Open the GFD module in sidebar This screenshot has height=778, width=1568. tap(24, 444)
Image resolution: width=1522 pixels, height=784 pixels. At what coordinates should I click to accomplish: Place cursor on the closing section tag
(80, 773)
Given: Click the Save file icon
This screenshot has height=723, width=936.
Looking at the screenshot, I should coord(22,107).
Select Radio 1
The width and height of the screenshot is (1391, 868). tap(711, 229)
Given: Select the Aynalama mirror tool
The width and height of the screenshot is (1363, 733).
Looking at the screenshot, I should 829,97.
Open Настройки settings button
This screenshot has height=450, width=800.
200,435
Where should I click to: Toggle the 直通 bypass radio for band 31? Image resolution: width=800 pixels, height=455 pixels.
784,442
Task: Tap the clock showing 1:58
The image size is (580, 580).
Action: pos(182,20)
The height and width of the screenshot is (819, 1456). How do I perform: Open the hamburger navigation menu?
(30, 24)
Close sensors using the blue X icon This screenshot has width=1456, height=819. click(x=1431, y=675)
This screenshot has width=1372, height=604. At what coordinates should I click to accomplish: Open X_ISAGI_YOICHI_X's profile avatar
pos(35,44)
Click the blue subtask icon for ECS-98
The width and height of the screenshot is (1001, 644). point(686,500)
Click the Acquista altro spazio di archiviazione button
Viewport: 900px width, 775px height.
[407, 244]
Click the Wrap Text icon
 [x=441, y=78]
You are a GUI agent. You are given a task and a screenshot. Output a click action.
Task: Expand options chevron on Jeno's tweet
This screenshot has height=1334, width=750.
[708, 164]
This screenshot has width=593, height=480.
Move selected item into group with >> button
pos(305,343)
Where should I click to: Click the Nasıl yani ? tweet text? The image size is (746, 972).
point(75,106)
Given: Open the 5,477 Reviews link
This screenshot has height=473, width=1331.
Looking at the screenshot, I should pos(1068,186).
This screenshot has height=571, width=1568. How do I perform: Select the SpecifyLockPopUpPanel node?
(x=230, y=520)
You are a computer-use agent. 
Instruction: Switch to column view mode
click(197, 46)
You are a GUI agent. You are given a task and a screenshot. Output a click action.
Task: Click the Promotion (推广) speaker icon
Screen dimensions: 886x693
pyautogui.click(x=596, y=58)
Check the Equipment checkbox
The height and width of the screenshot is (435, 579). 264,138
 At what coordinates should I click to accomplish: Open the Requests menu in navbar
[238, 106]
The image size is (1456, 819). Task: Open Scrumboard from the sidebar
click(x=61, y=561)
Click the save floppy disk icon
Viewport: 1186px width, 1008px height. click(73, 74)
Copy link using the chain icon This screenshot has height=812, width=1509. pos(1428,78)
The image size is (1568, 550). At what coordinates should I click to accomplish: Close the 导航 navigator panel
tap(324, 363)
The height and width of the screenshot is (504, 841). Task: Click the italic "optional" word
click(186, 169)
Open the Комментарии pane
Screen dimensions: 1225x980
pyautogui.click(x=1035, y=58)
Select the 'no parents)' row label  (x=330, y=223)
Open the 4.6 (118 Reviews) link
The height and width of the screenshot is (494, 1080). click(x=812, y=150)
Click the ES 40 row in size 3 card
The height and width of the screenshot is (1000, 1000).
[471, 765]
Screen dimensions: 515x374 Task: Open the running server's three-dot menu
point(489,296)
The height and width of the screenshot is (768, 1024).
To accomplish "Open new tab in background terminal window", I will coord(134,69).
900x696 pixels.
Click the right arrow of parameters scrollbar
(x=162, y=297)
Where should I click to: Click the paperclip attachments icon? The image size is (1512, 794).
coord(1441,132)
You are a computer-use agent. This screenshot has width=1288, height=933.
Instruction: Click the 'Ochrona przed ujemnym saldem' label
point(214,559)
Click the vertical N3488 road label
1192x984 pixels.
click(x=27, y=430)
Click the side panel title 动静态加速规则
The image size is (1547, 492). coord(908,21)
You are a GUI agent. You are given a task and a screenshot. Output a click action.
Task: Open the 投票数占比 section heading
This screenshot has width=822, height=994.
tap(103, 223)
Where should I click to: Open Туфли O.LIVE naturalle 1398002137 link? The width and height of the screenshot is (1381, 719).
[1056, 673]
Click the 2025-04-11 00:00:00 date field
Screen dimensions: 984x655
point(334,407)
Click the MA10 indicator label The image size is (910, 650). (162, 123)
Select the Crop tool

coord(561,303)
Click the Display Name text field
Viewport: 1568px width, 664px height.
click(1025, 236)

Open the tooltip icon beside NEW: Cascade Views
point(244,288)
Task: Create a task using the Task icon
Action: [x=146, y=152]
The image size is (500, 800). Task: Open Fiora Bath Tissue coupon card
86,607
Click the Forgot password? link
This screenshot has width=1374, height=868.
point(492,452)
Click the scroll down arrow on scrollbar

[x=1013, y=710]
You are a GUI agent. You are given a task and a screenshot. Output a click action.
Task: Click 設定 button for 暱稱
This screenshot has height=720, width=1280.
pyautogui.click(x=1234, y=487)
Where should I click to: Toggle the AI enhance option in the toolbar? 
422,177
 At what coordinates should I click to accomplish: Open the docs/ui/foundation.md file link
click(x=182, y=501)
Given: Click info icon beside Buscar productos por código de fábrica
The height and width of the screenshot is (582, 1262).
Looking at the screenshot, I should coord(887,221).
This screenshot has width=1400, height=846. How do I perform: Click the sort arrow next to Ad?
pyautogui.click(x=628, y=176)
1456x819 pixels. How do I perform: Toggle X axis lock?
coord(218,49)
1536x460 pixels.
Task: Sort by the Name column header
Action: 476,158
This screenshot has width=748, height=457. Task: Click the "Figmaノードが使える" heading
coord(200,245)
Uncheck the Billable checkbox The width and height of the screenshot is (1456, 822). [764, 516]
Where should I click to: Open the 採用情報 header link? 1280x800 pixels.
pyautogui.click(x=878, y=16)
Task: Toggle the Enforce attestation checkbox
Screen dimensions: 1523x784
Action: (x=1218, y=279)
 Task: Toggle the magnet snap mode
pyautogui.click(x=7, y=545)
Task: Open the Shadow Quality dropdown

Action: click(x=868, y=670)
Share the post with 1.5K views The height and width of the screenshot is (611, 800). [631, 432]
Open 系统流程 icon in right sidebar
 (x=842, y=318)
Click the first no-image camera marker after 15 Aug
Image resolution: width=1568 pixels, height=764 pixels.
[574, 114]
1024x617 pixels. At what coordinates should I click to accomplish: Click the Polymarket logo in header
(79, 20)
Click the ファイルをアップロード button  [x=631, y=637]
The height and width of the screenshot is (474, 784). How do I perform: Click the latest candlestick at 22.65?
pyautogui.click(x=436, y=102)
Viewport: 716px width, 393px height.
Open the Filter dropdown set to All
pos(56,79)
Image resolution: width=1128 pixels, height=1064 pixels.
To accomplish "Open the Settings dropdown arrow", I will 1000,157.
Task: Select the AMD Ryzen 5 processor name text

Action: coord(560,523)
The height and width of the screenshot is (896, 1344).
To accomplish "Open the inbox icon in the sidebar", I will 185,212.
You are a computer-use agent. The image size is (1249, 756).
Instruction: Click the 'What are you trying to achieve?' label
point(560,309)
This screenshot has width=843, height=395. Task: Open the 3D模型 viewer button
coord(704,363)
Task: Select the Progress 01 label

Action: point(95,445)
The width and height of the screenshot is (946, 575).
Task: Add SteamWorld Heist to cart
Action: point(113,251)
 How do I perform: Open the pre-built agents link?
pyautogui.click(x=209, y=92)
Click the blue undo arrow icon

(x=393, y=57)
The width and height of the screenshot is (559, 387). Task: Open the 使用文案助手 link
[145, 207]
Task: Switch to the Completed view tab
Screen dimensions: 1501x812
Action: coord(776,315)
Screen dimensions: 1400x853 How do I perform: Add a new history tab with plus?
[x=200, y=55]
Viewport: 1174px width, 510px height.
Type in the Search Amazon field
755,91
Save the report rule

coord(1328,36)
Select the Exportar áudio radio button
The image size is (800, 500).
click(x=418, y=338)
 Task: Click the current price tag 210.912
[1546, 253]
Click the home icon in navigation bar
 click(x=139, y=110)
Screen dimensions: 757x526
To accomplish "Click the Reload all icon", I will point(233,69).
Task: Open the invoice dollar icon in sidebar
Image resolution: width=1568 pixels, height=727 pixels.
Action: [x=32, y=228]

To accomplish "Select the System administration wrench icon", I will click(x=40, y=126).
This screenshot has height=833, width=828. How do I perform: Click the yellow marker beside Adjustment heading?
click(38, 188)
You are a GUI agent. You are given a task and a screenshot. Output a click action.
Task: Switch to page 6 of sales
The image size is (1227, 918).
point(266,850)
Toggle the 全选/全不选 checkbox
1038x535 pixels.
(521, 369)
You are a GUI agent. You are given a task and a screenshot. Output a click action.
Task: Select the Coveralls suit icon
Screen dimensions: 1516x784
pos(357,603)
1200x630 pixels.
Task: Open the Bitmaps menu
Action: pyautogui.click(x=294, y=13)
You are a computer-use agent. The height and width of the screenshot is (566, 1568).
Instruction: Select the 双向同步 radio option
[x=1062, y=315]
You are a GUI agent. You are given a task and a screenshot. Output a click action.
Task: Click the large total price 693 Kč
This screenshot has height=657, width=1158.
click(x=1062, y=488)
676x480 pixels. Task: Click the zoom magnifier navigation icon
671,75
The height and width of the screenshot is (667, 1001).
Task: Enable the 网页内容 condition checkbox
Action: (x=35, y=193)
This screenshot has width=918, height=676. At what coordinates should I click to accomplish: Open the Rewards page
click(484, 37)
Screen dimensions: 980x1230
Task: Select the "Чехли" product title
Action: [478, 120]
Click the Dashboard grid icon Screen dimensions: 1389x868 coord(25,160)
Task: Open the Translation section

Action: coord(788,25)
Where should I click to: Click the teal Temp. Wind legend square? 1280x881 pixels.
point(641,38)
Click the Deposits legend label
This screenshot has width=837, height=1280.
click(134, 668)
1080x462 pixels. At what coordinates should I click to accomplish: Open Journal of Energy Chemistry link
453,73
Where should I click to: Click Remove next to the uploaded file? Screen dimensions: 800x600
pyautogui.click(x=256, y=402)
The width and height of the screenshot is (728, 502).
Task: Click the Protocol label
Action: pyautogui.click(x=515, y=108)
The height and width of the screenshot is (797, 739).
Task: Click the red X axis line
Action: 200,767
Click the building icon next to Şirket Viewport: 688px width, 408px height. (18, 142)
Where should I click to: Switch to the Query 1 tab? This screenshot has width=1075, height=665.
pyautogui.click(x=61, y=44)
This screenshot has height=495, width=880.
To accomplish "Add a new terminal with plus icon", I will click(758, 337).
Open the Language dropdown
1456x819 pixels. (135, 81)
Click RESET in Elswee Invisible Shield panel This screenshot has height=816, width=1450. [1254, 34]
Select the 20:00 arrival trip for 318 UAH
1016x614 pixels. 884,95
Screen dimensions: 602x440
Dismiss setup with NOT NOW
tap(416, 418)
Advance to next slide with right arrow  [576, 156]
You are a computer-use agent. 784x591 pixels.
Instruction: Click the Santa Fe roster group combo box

---+---

§ **INSTRUCTIONS TO FOLLOW**: Can you return the records above word for word, starting at the line containing "Task: Open the invoice dollar icon in sidebar" and ending at the line containing "click(x=1062, y=488)", with both of those lines included?

§ **TASK SOLUTION**:
Task: Open the invoice dollar icon in sidebar
Image resolution: width=1568 pixels, height=727 pixels.
Action: [x=32, y=228]

To accomplish "Select the System administration wrench icon", I will click(x=40, y=126).
This screenshot has height=833, width=828. How do I perform: Click the yellow marker beside Adjustment heading?
click(38, 188)
You are a GUI agent. You are given a task and a screenshot. Output a click action.
Task: Switch to page 6 of sales
The image size is (1227, 918).
point(266,850)
Toggle the 全选/全不选 checkbox
1038x535 pixels.
(521, 369)
You are a GUI agent. You are given a task and a screenshot. Output a click action.
Task: Select the Coveralls suit icon
Screen dimensions: 1516x784
pos(357,603)
1200x630 pixels.
Task: Open the Bitmaps menu
Action: pyautogui.click(x=294, y=13)
You are a computer-use agent. The height and width of the screenshot is (566, 1568).
Instruction: Select the 双向同步 radio option
[x=1062, y=315]
You are a GUI agent. You are given a task and a screenshot. Output a click action.
Task: Click the large total price 693 Kč
This screenshot has height=657, width=1158.
click(x=1062, y=488)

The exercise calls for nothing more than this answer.